**ACTIVITY:**
These entries are to be set down again exactly.

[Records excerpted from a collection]
◆ ◆ ◆ ◆ ◆
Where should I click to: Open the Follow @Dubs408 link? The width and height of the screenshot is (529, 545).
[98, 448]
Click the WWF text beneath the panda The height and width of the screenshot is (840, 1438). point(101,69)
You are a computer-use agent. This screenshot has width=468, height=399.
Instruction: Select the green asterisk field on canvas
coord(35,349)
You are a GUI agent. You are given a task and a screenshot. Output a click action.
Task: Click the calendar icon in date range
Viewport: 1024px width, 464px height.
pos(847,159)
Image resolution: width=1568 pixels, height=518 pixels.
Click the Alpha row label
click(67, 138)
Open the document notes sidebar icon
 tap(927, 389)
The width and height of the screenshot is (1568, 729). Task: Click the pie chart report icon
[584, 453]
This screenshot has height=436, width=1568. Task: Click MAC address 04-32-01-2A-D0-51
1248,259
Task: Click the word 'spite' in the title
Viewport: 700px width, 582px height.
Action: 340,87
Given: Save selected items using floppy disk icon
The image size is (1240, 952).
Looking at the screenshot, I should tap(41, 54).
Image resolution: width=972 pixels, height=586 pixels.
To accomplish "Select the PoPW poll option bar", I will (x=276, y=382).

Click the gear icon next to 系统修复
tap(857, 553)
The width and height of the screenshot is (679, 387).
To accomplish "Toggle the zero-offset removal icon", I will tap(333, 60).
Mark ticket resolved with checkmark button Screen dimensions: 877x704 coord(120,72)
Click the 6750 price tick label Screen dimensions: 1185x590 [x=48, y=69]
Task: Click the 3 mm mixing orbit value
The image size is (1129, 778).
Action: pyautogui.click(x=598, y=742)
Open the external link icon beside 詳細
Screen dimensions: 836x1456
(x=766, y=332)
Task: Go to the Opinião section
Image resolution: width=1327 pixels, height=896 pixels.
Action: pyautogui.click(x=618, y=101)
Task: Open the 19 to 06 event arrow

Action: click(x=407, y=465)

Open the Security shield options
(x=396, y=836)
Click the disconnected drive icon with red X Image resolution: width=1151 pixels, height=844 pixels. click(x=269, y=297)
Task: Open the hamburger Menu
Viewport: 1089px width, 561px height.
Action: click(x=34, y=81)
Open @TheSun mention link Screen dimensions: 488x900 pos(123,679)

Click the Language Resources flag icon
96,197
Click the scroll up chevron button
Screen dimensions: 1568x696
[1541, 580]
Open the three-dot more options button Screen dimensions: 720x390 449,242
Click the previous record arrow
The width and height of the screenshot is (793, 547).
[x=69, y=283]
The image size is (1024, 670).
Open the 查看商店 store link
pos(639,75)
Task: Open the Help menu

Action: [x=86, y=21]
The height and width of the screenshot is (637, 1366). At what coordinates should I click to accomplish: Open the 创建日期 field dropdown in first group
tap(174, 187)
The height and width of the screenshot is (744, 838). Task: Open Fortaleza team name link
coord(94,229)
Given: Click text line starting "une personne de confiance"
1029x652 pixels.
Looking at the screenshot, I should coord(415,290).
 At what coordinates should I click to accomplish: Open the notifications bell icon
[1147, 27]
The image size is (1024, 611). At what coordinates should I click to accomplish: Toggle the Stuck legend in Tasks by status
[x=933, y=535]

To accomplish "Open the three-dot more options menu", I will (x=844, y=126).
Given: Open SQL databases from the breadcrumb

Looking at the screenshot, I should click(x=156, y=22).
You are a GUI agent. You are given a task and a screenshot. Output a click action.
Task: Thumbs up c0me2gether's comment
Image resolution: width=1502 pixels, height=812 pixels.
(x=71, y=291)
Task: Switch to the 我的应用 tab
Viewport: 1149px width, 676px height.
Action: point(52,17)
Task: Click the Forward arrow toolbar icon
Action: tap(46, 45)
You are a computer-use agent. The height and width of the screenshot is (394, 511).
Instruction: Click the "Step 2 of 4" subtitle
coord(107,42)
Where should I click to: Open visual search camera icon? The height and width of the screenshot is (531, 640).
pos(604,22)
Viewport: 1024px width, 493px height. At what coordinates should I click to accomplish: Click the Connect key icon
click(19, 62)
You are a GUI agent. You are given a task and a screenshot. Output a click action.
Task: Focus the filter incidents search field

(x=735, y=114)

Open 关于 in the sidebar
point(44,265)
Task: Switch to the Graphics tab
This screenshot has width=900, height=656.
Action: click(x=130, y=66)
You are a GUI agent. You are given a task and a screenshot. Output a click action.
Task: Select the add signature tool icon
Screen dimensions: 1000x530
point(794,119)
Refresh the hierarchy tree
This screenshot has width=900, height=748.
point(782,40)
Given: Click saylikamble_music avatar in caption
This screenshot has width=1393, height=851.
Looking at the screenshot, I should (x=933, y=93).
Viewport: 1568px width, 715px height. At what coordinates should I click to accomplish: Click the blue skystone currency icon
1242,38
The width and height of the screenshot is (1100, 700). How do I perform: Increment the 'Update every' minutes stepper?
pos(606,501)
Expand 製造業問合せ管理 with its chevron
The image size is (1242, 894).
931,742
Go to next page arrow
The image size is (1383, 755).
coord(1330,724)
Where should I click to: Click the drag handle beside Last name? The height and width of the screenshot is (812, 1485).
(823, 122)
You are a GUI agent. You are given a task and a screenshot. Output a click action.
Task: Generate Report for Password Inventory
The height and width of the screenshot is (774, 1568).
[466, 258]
◆ ◆ ◆ ◆ ◆
**OUTPUT BELOW:**
Where should I click to: Open the Follow @Dubs408 link? The width and height of the screenshot is (529, 545).
[98, 448]
Click the WWF text beneath the panda The height and width of the screenshot is (840, 1438). point(101,69)
You are a computer-use agent. This screenshot has width=468, height=399.
Instruction: Select the green asterisk field on canvas
coord(35,349)
You are a GUI agent. You are given a task and a screenshot. Output a click action.
Task: Click the calendar icon in date range
Viewport: 1024px width, 464px height.
pos(847,159)
Image resolution: width=1568 pixels, height=518 pixels.
Click the Alpha row label
click(67, 138)
Open the document notes sidebar icon
 tap(927, 389)
The width and height of the screenshot is (1568, 729). Task: Click the pie chart report icon
[584, 453]
This screenshot has height=436, width=1568. Task: Click MAC address 04-32-01-2A-D0-51
1248,259
Task: Click the word 'spite' in the title
Viewport: 700px width, 582px height.
Action: 340,87
Given: Save selected items using floppy disk icon
The image size is (1240, 952).
Looking at the screenshot, I should tap(41, 54).
Image resolution: width=972 pixels, height=586 pixels.
To accomplish "Select the PoPW poll option bar", I will (x=276, y=382).

Click the gear icon next to 系统修复
tap(857, 553)
The width and height of the screenshot is (679, 387).
To accomplish "Toggle the zero-offset removal icon", I will tap(333, 60).
Mark ticket resolved with checkmark button Screen dimensions: 877x704 coord(120,72)
Click the 6750 price tick label Screen dimensions: 1185x590 [x=48, y=69]
Task: Click the 3 mm mixing orbit value
The image size is (1129, 778).
Action: pyautogui.click(x=598, y=742)
Open the external link icon beside 詳細
Screen dimensions: 836x1456
(x=766, y=332)
Task: Go to the Opinião section
Image resolution: width=1327 pixels, height=896 pixels.
Action: pyautogui.click(x=618, y=101)
Task: Open the 19 to 06 event arrow

Action: click(x=407, y=465)

Open the Security shield options
(x=396, y=836)
Click the disconnected drive icon with red X Image resolution: width=1151 pixels, height=844 pixels. click(x=269, y=297)
Task: Open the hamburger Menu
Viewport: 1089px width, 561px height.
Action: click(x=34, y=81)
Open @TheSun mention link Screen dimensions: 488x900 pos(123,679)

Click the Language Resources flag icon
96,197
Click the scroll up chevron button
Screen dimensions: 1568x696
[1541, 580]
Open the three-dot more options button Screen dimensions: 720x390 449,242
Click the previous record arrow
The width and height of the screenshot is (793, 547).
[x=69, y=283]
The image size is (1024, 670).
Open the 查看商店 store link
pos(639,75)
Task: Open the Help menu

Action: [x=86, y=21]
The height and width of the screenshot is (637, 1366). At what coordinates should I click to accomplish: Open the 创建日期 field dropdown in first group
tap(174, 187)
The height and width of the screenshot is (744, 838). Task: Open Fortaleza team name link
coord(94,229)
Given: Click text line starting "une personne de confiance"
1029x652 pixels.
Looking at the screenshot, I should coord(415,290).
 At what coordinates should I click to accomplish: Open the notifications bell icon
[1147, 27]
The image size is (1024, 611). At what coordinates should I click to accomplish: Toggle the Stuck legend in Tasks by status
[x=933, y=535]

To accomplish "Open the three-dot more options menu", I will (x=844, y=126).
Given: Open SQL databases from the breadcrumb

Looking at the screenshot, I should click(x=156, y=22).
You are a GUI agent. You are given a task and a screenshot. Output a click action.
Task: Thumbs up c0me2gether's comment
Image resolution: width=1502 pixels, height=812 pixels.
(x=71, y=291)
Task: Switch to the 我的应用 tab
Viewport: 1149px width, 676px height.
Action: point(52,17)
Task: Click the Forward arrow toolbar icon
Action: tap(46, 45)
You are a computer-use agent. The height and width of the screenshot is (394, 511).
Instruction: Click the "Step 2 of 4" subtitle
coord(107,42)
Where should I click to: Open visual search camera icon? The height and width of the screenshot is (531, 640).
pos(604,22)
Viewport: 1024px width, 493px height. At what coordinates should I click to accomplish: Click the Connect key icon
click(19, 62)
You are a GUI agent. You are given a task and a screenshot. Output a click action.
Task: Focus the filter incidents search field

(x=735, y=114)

Open 关于 in the sidebar
point(44,265)
Task: Switch to the Graphics tab
This screenshot has width=900, height=656.
Action: click(x=130, y=66)
You are a GUI agent. You are given a task and a screenshot. Output a click action.
Task: Select the add signature tool icon
Screen dimensions: 1000x530
point(794,119)
Refresh the hierarchy tree
This screenshot has width=900, height=748.
point(782,40)
Given: Click saylikamble_music avatar in caption
This screenshot has width=1393, height=851.
Looking at the screenshot, I should (x=933, y=93).
Viewport: 1568px width, 715px height. At what coordinates should I click to accomplish: Click the blue skystone currency icon
1242,38
The width and height of the screenshot is (1100, 700). How do I perform: Increment the 'Update every' minutes stepper?
pos(606,501)
Expand 製造業問合せ管理 with its chevron
The image size is (1242, 894).
931,742
Go to next page arrow
The image size is (1383, 755).
coord(1330,724)
Where should I click to: Click the drag handle beside Last name? The height and width of the screenshot is (812, 1485).
(823, 122)
You are a GUI agent. You are given a task and a screenshot. Output a click action.
Task: Generate Report for Password Inventory
The height and width of the screenshot is (774, 1568).
[466, 258]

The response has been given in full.